Jan Gorodkin, Center for Non-Coding RNA in Technology and Health, University of Copenhagen, Danemark
Searching for SNPs disrupting RNA secondary structures
Single Nucleotide Polymorphisms (SNPs) can have large impact on diseases as well as phenotypic traits. Traditionally, SNPs have been studied in protein coding sequence and lately also in regulatory elements such as transcription factor binding sites. Since phenotypic SNPs are widespread in the genome it is of equal interest to search for their impact everywhere including in RNA structure in transcriptomic sequence. Studying the potential impact of, for example, SNPs in coding sequence takes outset in non-synonymous changes and these have then further been used to study structure disruptions which then again are used to imply functional changes. In contrast, studying SNPs for structure disrupting potential in RNA is more complex, because longer range base pairings often are involved. A number of strategies have been employed to address this, but they have mainly considered the RNA sequence globally, and thus local changes in large sequence can be harder to detect. We address this by constructing an approach, RNAsnp, which considers the sequences locally from globally computed base pair probabilities in either the full sequence or in sliding windows. Our approach compares the wild-type and mutant sequences and search for the region which maximizes the difference in base pair probabilities using a given distance measure. Furthermore, we compute mutation effects by empirical p-values. On the analysis of disease associated SNPs in UTRs we obtain substantially more candidates (20 vs. 3) than obtained by a global strategy on a set of 501 diseases associated SNPs. In a further study of cancer associated Single Nucleotide Variants (SNVs), we combined prediction of disrupted local RNA secondary structure and microRNA targets. We analyzed existing transcriptome data from patients with non-small cell lung cancer (NSCLC). In the original set, aimed at finding non-synomous SNVs, ~40% of the in total (somatic and germ-line) 73,717 SNVs overlap UTRs. Of 29290 SNVs in UTRs of 6462 genes, we predict 962 (408, local RNA structure; 490, miRNA targets) disruptive SNVs in 803 different genes. Of these 188 (23.4%) were previously known to be cancer associated, which is significantly higher (p=0.032) than the ratio of 1347 of 6462 in the full data set. This analysis can furthermore be used for network analysis indicating where the disruptive SNVs appear. RNAsnp is available as standalone software and as webserver at http://rth.dk/resources/rnasnp.

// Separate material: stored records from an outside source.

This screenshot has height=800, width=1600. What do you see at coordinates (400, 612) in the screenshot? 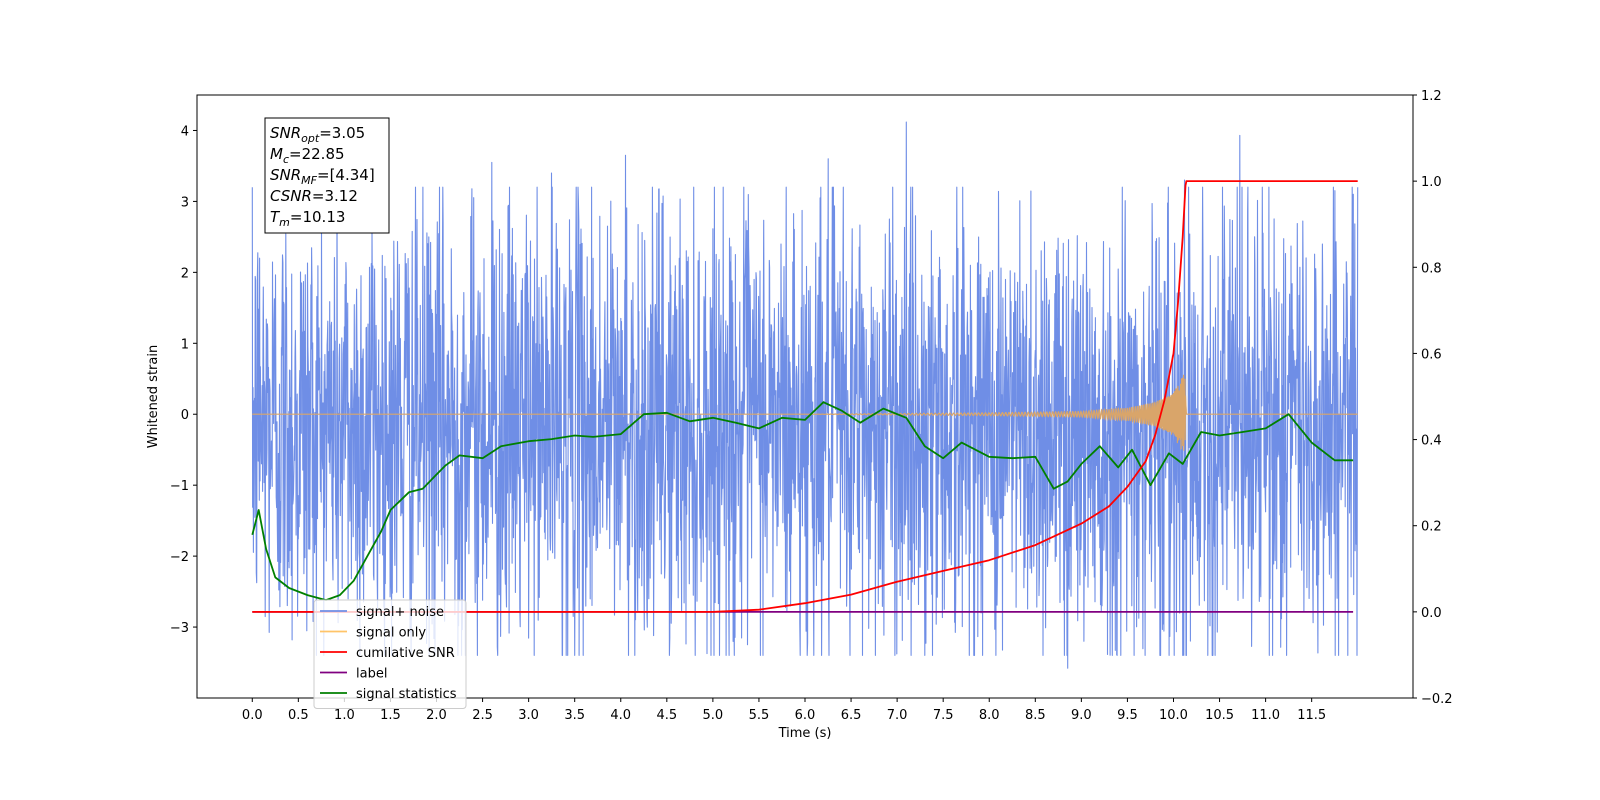
I see `legend-label: signal+ noise` at bounding box center [400, 612].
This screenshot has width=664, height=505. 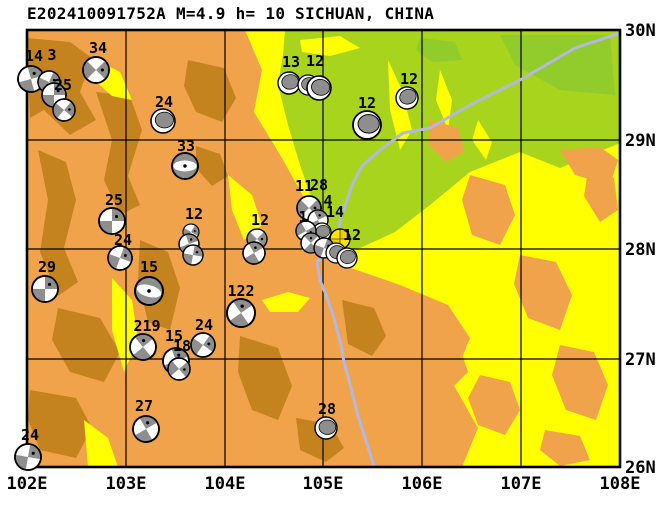 What do you see at coordinates (28, 484) in the screenshot?
I see `x-axis-label-102E: 102E` at bounding box center [28, 484].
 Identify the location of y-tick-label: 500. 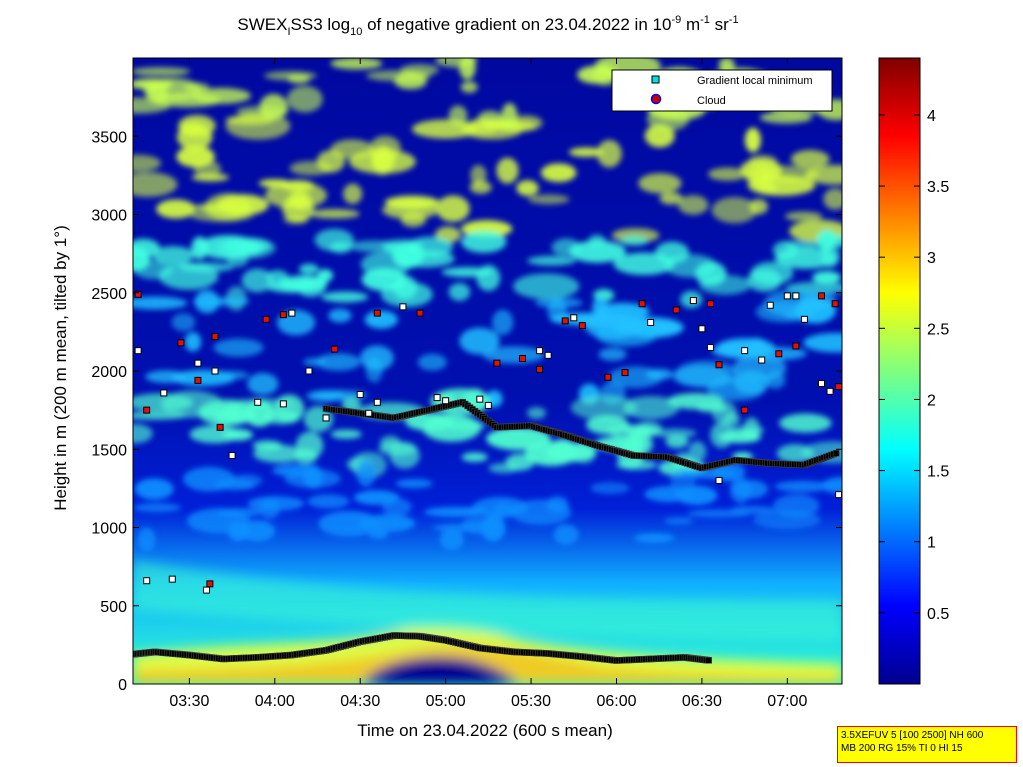
(114, 608).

Mihaela Zavolan, Biozentrum, University of Basel, Switzerland
Deciphering the regulatory functions of miRNAs
miRNAs are small RNAs that guide Argonaute proteins to target mRNAs through perfect complementarity involving 7-8 nucleotides of the miRNA’s 5’end. These ‘canonical’ targets typically undergo degradation and translational inhibition. However, recent studies have suggested that miRNA target degradation can give rise to additional behaviors. These unclude the threshold-linear response of the targets to their transcriptional induction, reduction of the ‘noise’ in target expression and induction of correlations in the expression of the targets of a given miRNA. Here I will discuss our combined, experimental and computational, approaches towards predicting miRNA targets and characterizing the functional impact of miRNAs.